Despite the soviet government’s attempt to portray society as cohesive and progressive in the 1920s and 1930s, their claims could not be further from the truth. In two informative and influential works, authors Lynne Viola and Wendy Goldman shine a light on the often-ignored side of soviet history, highlighting the fractures between the party and the citizens it claimed to represent. More than that, however, both Goldman and Viola show how effective these forms of resistance could be in altering official state policy and in changing the way that ordinary citizens interacted with their government. Whether the focus was on soviet family policy and the ‘withering away’ of both the law and the familial unit as explored by Goldman or the resistance against collectivism described by Viola, both of these works paint an alternative picture to the official party line presented to the country and the rest of the world. Additionally, both of these books preset a masterful case for revisionist soviet history, showing definitively that although everyday people were often victimized by Stalin’s regime, they were neither powerless nor voiceless, demonstrating time and time again that both active and passive forms of resistance could affect real, lasting change in official state policy.
Women, The State and Revolution by Wendy Goldman focuses primarily on family and social law, beginning with the 1918 Code on Marriage, the Family and Guardianship and continues on to discuss the unforeseen consequences the code created and its impact upon the people it strived to govern. The code was rewritten in 1926 amidst massive debate and controversy over the role of the family, the inequality facing women in the workforce, divorce and homeless children. Goldman chronicles those debates and highlights the problems facing the many women and children throughout the country.
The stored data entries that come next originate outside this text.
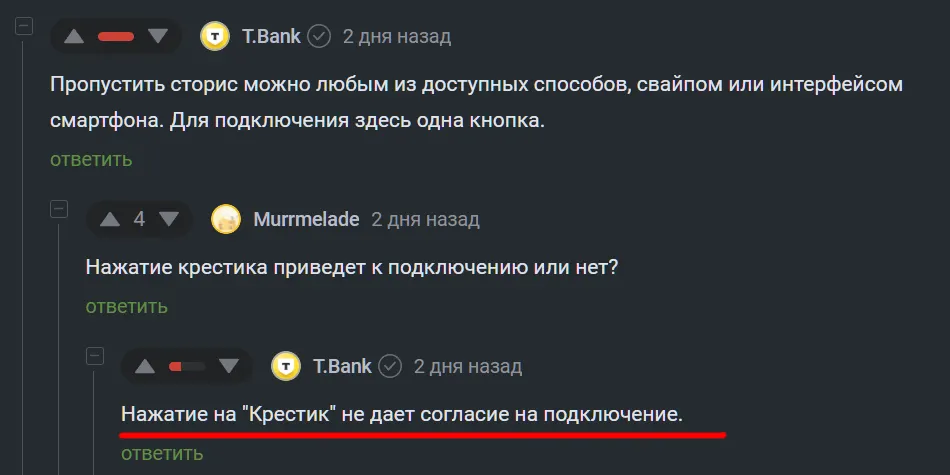Upvote the top T.Bank comment
Screen dimensions: 950x475
(75, 37)
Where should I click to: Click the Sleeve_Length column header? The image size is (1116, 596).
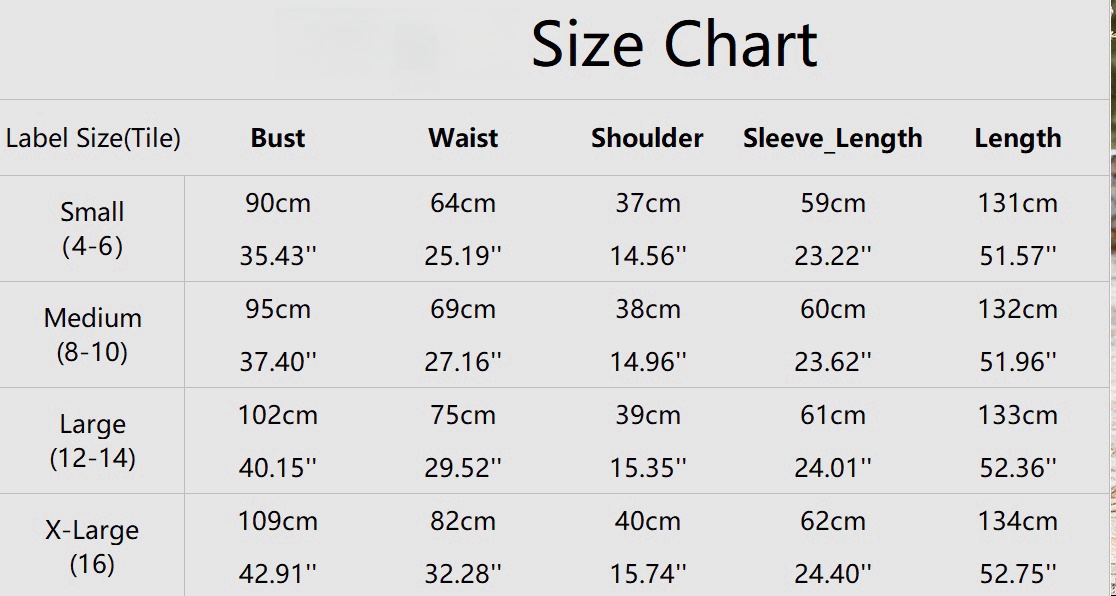pos(832,138)
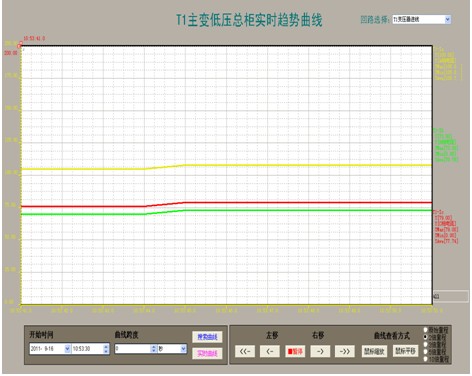Click the 搜索曲线 search curve button

coord(207,337)
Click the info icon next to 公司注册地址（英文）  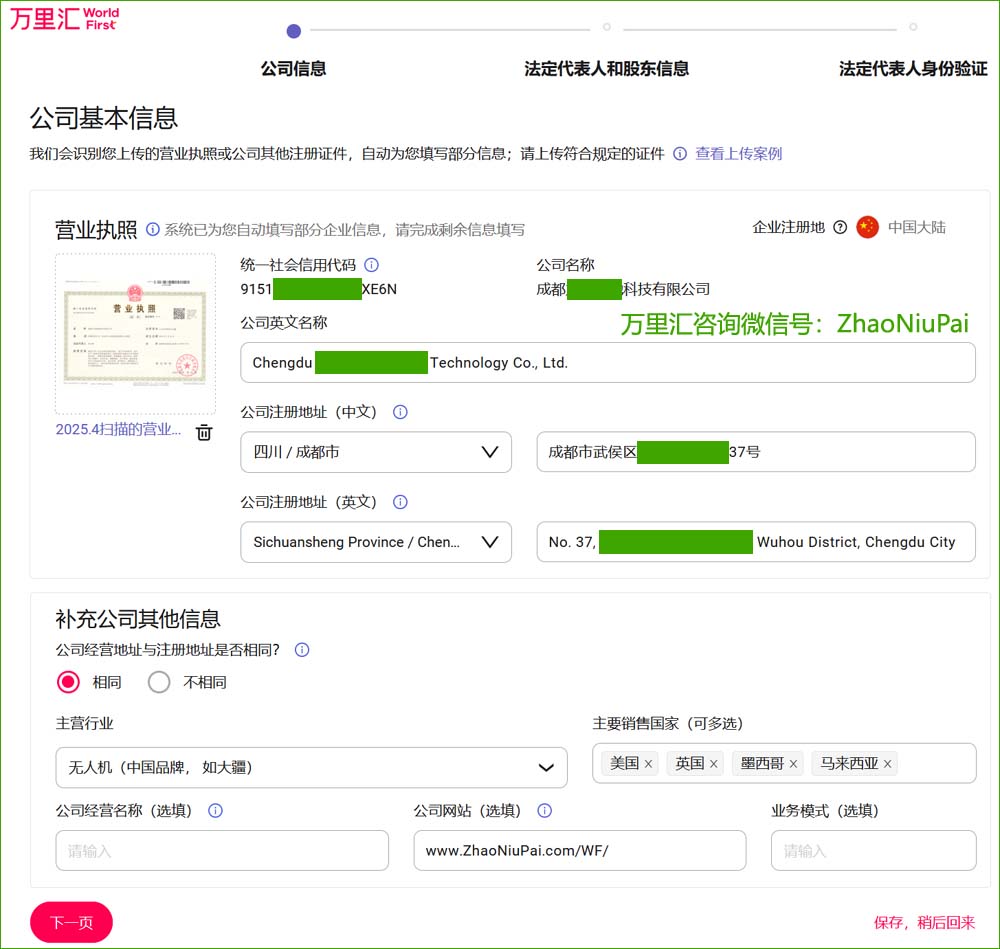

Finally, in 1936, the soviet government shifted their position in an abrupt about-face and made efforts to stabilize rather than dismantle the family – a reversal of the original code of 1918.[1]
The 1918 code in theory was both progressive and revolutionary and it focused on gender equality and claims of liberation.[2] The state saw the family unit as eventually obsolete, removing both women and men from the restrictions of traditional marriage and allowing both partners to participate equally in the workforce and in politics.[3] Along with the concept of making the importance of the family irrelevant, the state saw the law as temporary and that the appearance of a true proletarian revolution would make the necessity of law superfluous.[4] The increase of socialism would move the majority of the housework typically reserved for wives and shift it to the public sphere, allowing for an advance in female education and employment – a liberation of soviet women from the chains which had traditionally bound them to the home and out of public and political life. The socialist ideal, therefore, was a nation of individuals who were equal in choosing their own partnerships in which the government would not interfere.[5] The state was about to discover, however, that ideologies did not necessarily comport with reality and the best laid plans did not always work out the way that they were supposed to.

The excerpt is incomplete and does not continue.